Exercise aim » Can you rewrite all of the entries below with "screenshot" swapped for "screen capture" and everything else left unchanged? Leave the pictures out.

##############################

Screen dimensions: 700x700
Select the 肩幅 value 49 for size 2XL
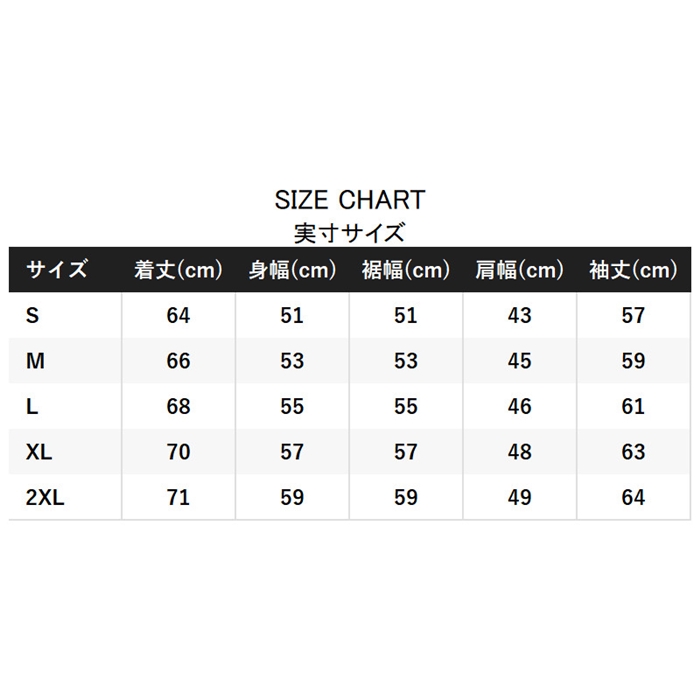pyautogui.click(x=519, y=498)
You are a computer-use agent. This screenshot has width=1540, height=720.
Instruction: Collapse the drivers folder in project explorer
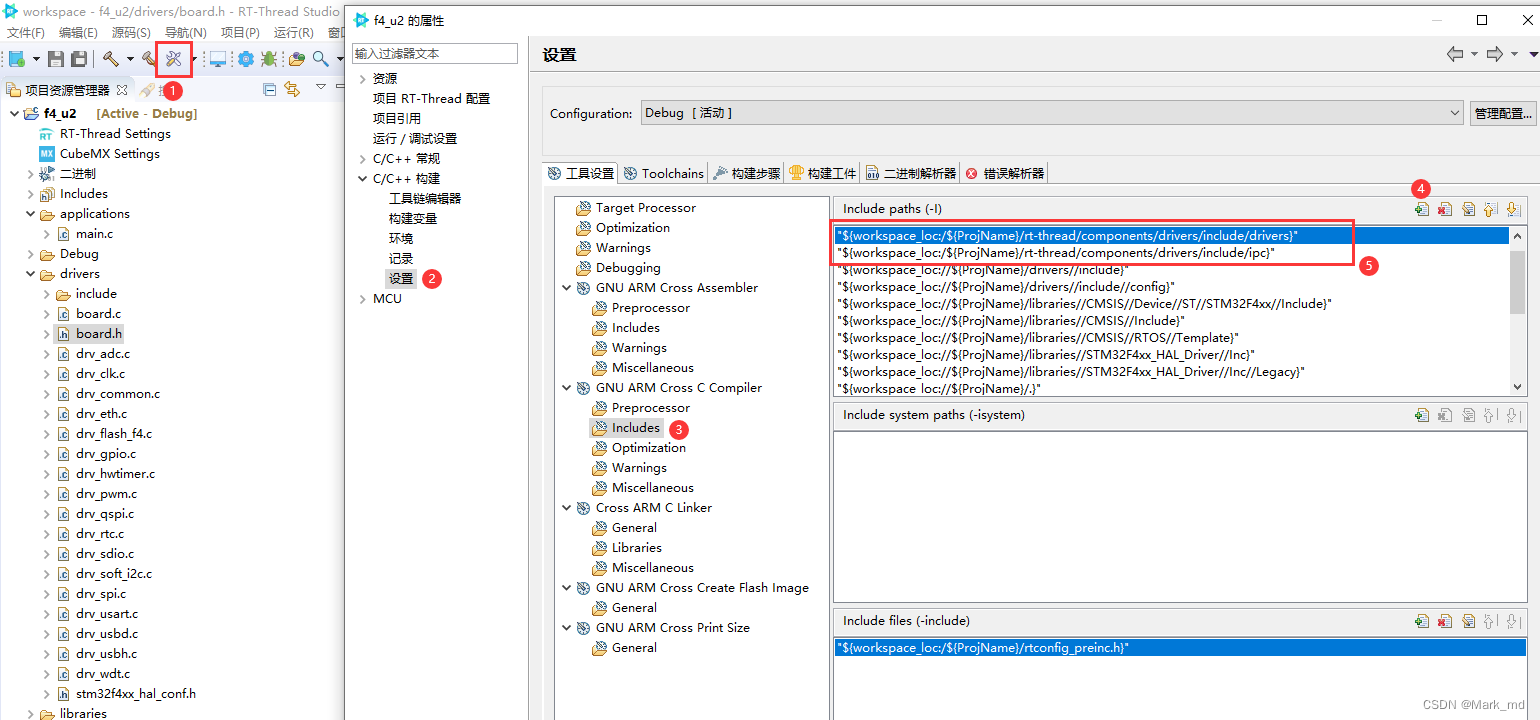pos(30,274)
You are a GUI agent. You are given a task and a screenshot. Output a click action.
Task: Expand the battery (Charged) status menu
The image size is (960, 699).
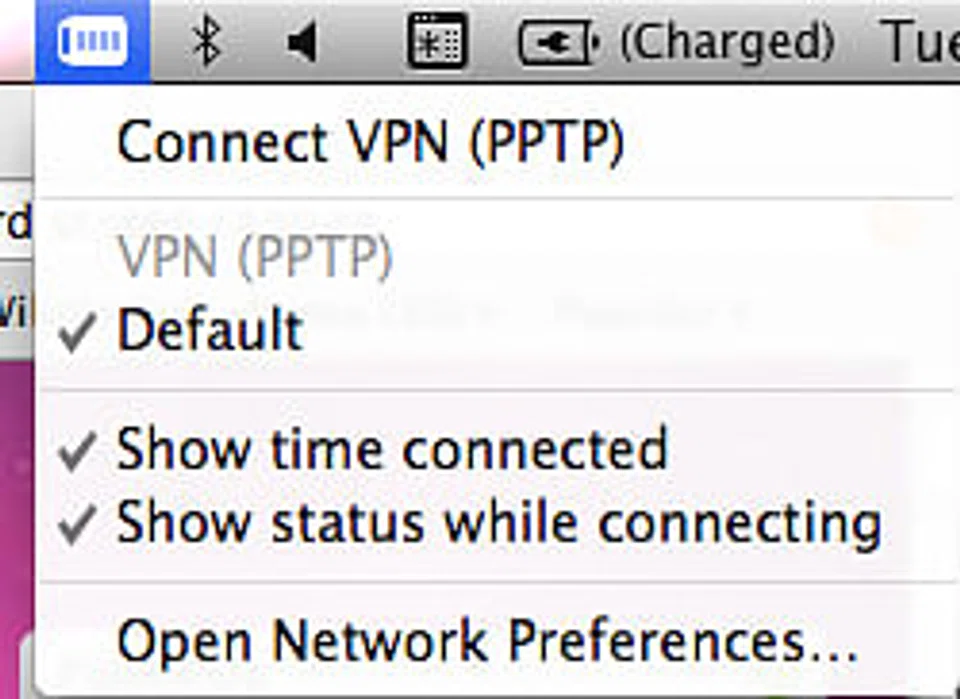727,42
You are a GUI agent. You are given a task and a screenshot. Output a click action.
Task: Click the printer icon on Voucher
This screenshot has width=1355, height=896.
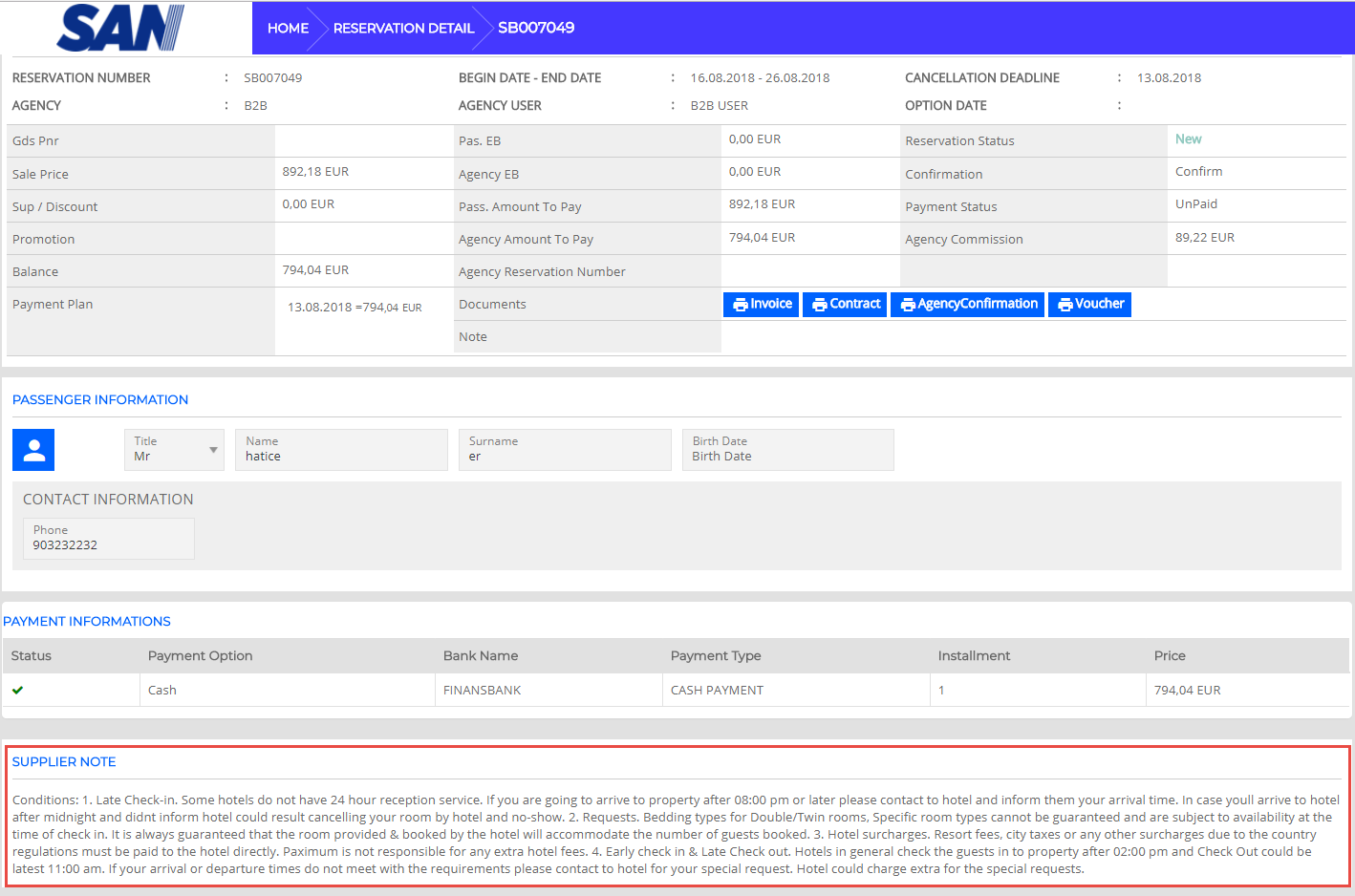pyautogui.click(x=1065, y=305)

##############################

Finished exercise »
Screen dimensions: 700x700
Select the 肩幅 value 49 for size 2XL
pyautogui.click(x=519, y=498)
You are a computer-use agent. This screen capture has width=1540, height=720.
Instruction: Collapse the drivers folder in project explorer
pos(30,274)
You are a GUI agent. You are given a task and a screen capture. Output a click action.
Task: Expand the battery (Charged) status menu
The image size is (960, 699).
727,42
You are a GUI agent. You are given a task and a screen capture. Output a click action.
Task: Click the printer icon on Voucher
This screen capture has width=1355, height=896.
pyautogui.click(x=1065, y=305)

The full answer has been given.